Interpret recommendation results - Amazon SageMaker
Services or capabilities described in Amazon Web Services documentation might vary by Region. To see the differences applicable to the China Regions, see Getting Started with Amazon Web Services in China (PDF).

Interpret recommendation results

Each Inference Recommender job result includes InstanceType, InitialInstanceCount, and EnvironmentParameters, which are tuned environment variable parameters for your container to improve its latency and throughput. The results also include performance and cost metrics such as MaxInvocations, ModelLatency, CostPerHour, CostPerInference, CpuUtilization, and MemoryUtilization.

In the table below we provide a description of these metrics. These metrics can help you narrow down your search for the best endpoint configuration that suits your use case. For example, if your motivation is overall price performance with an emphasis on throughput, then you should focus on CostPerInference.

Metric Description Use case

ModelLatency

The interval of time taken by a model to respond as viewed from SageMaker. This interval includes the local communication times taken to send the request and to fetch the response from the container of a model and the time taken to complete the inference in the container.

Units: Milliseconds

Latency sensitive workloads such as ad serving and medical diagnosis

MaximumInvocations

The maximum number of InvokeEndpoint requests sent to a model endpoint in a minute.

Units: None

Throughput-focused workloads such as video processing or batch inference

CostPerHour

The estimated cost per hour for your real-time endpoint.

Units: US Dollars

Cost sensitive workloads with no latency deadlines

CostPerInference

The estimated cost per inference call for your real-time endpoint.

Units: US Dollars

Maximize overall price performance with a focus on throughput

CpuUtilization

The expected CPU utilization at maximum invocations per minute for the endpoint instance.

Units: Percent

Understand instance health during benchmarking by having visibility into core CPU utilization of the instance

MemoryUtilization

The expected memory utilization at maximum invocations per minute for the endpoint instance.

Units: Percent

Understand instance health during benchmarking by having visibility into core memory utilization of the instance

In some cases you might want to explore other SageMaker Endpoint Invocation metrics such as CPUUtilization. Every Inference Recommender job result includes the names of endpoints spun up during the load test. You can use CloudWatch to review the logs for these endpoints even after they’ve been deleted.

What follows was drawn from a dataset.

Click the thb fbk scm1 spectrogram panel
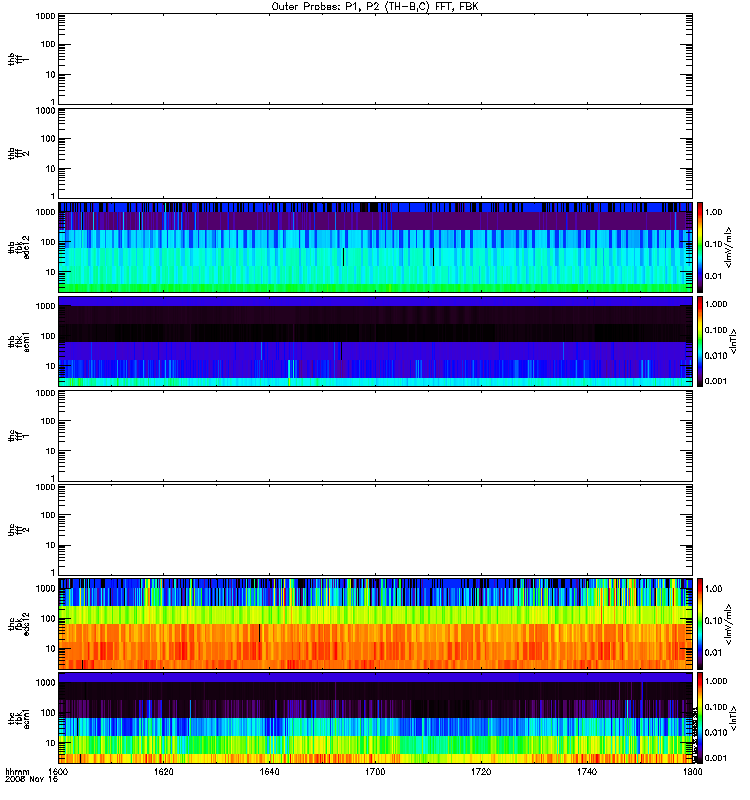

The following image is an example of CloudWatch metrics and charts you can review for a single endpoint from your recommendation result. This recommendation result is from a Default job. The way to interpret the scalar values from the recommendation results is that they are based on the time point when the Invocations graph first begins to level out. For example, the ModelLatency value reported is at the beginning of the plateau around 03:00:31.

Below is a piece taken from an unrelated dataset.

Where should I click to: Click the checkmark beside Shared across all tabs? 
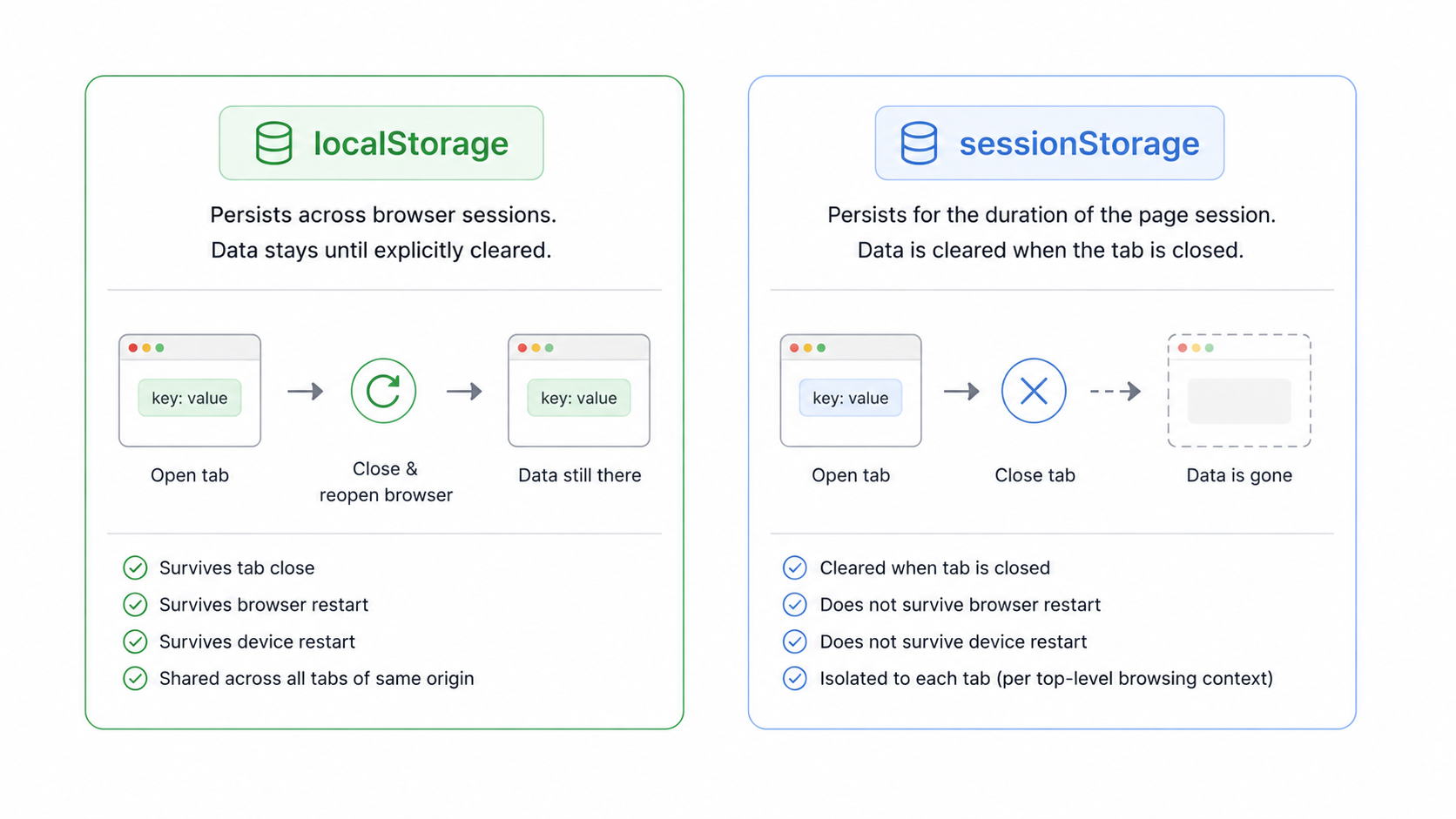point(135,678)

Charts for the following CloudWatch metrics: Invocations, ModelLatency, OverheadLatency, CPUUtilization, MemoryUtilization, DiskUtilization, Invocation4XXErrors, Invocation5XXErrors, and InvocationsPerInstance.

For full descriptions of the CloudWatch metrics used in the preceding charts, see SageMaker Endpoint Invocation metrics.

You can also see performance metrics like ClientInvocations and NumberOfUsers published by Inference Recommender in the /aws/sagemaker/InferenceRecommendationsJobs namespace. For a full list of metrics and descriptions published by Inference Recommender, see SageMaker Inference Recommender jobs metrics.

See the Amazon SageMaker Inference Recommender - CloudWatch Metrics Jupyter notebook in the amazon-sagemaker-examples Github repository for an example of how to use the Amazon SDK for Python (Boto3) to explore CloudWatch metrics for your endpoints.